PlayCore is a commercial and consumer playground manufacturer. David Miller, a managing director at CSFB, said the bank thought that due to the leverage of the total entity it made sense to stratify into three returns. The company is closing at its seasonal peak and will be rapidly delevered by the end of the year. “This a company that even through the third lien will still be levered at five-and-a-half times through the end of the year,” Miller said. “Comps in this universe have been selling in the mid-sevens.”

 

The third lien is being put up at the holding company with a pledge at the assets from the operating company while the first and second liens are at the operating company, according to Miller.
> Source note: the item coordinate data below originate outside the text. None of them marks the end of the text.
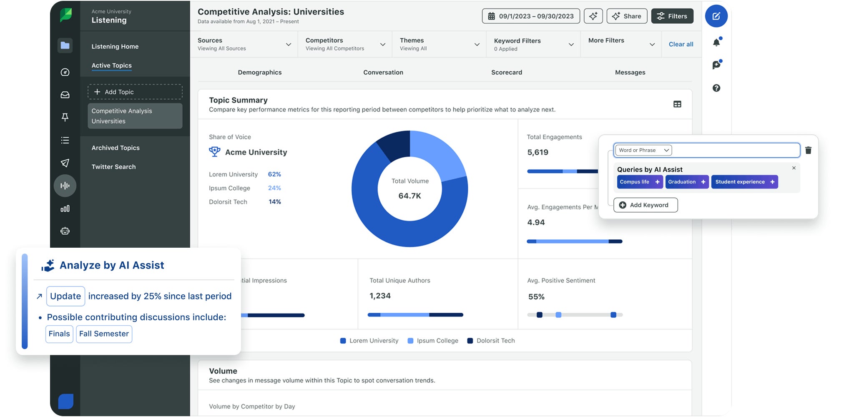Viewport: 844px width, 417px height.
Task: Click the blue Compose pencil icon
Action: (716, 16)
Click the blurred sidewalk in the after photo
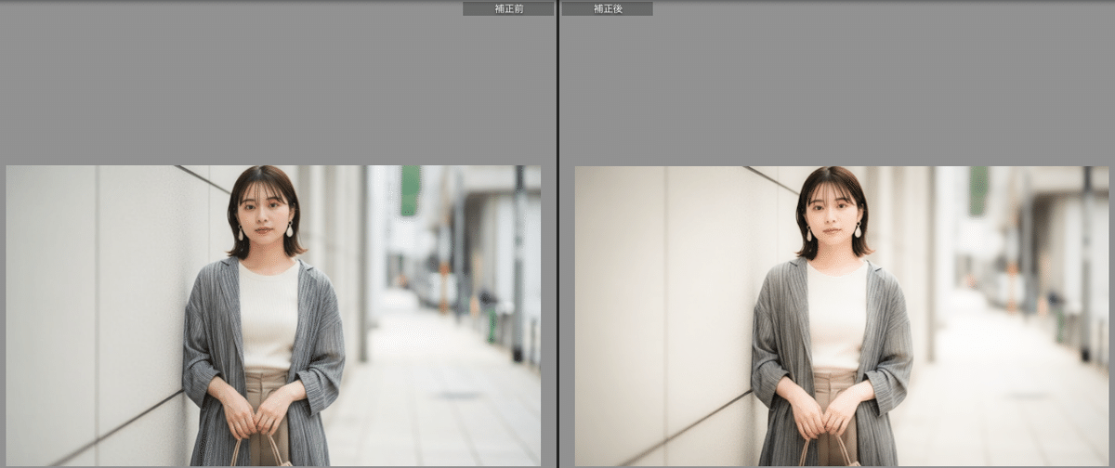1115x468 pixels. [x=1004, y=390]
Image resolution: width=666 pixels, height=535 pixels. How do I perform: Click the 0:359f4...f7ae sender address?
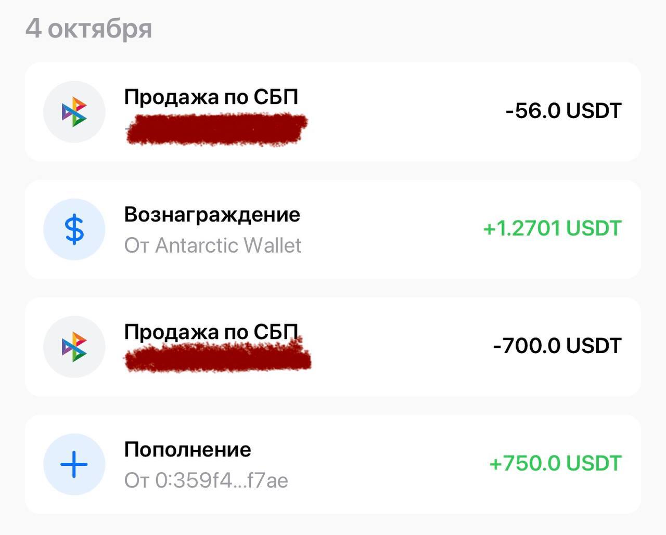207,480
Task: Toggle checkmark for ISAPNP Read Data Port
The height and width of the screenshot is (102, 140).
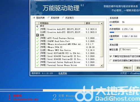Action: pyautogui.click(x=37, y=41)
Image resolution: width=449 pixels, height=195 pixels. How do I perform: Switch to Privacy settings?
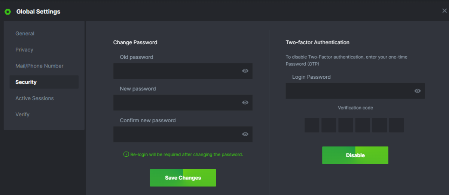[24, 50]
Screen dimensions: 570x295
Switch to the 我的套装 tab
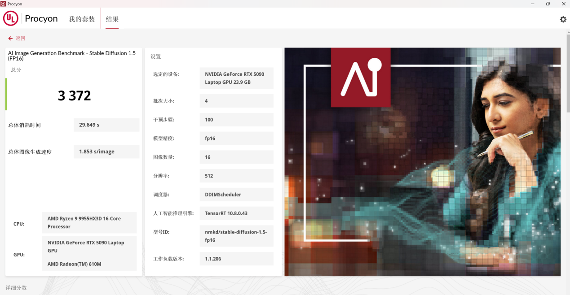pyautogui.click(x=82, y=19)
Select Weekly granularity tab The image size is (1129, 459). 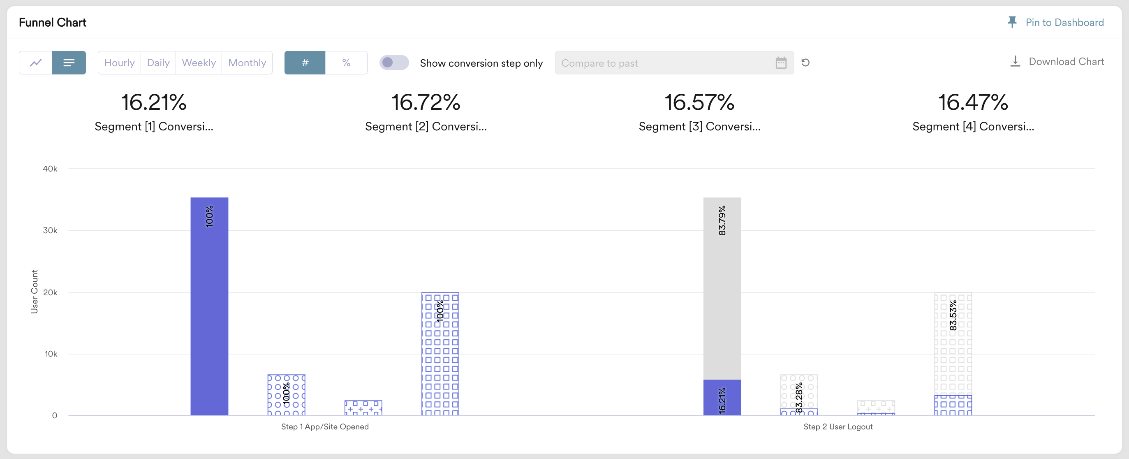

Neiner said the company is working with CSFB to make the loan an attractive offering for lenders. “It gives people a call on assets. This gives the financial institutions that would participate a preferential treatment against trade creditors, which is normally not the case,” he added.

 

Miller said the structure is good for investors because of the security in the value of the company versus being an unsecured subordinate piece of paper with no security interest. He believes there will be tighter execution because of the security interest which will therefore benefit the company. “We think it’s attractive for us and should be very attractive in the market as well,” Neiner said.

 

There will be different call schedules on the second and third liens. The second lien will have call protection of 103, 102, 101, par and the third lien call protection has not been finalized but is going to be higher than the second lien call schedule, Miller said. There are a bunch of investors who are interested—typical mezzanine players and hedge fund players, he added.

 

GE Capital led the previous credit line and while CSFB was not a previous lender, Neiner said the company had contacts with and knowledge of the CSFB team for some time. “They made a very exciting recommendation to the company,” he said. “They’ll be an important partner for the company going forward once the deal is done.” There will be private ratings given to investors. Officials from Chartwell, which bought the company in 2000, did not return calls.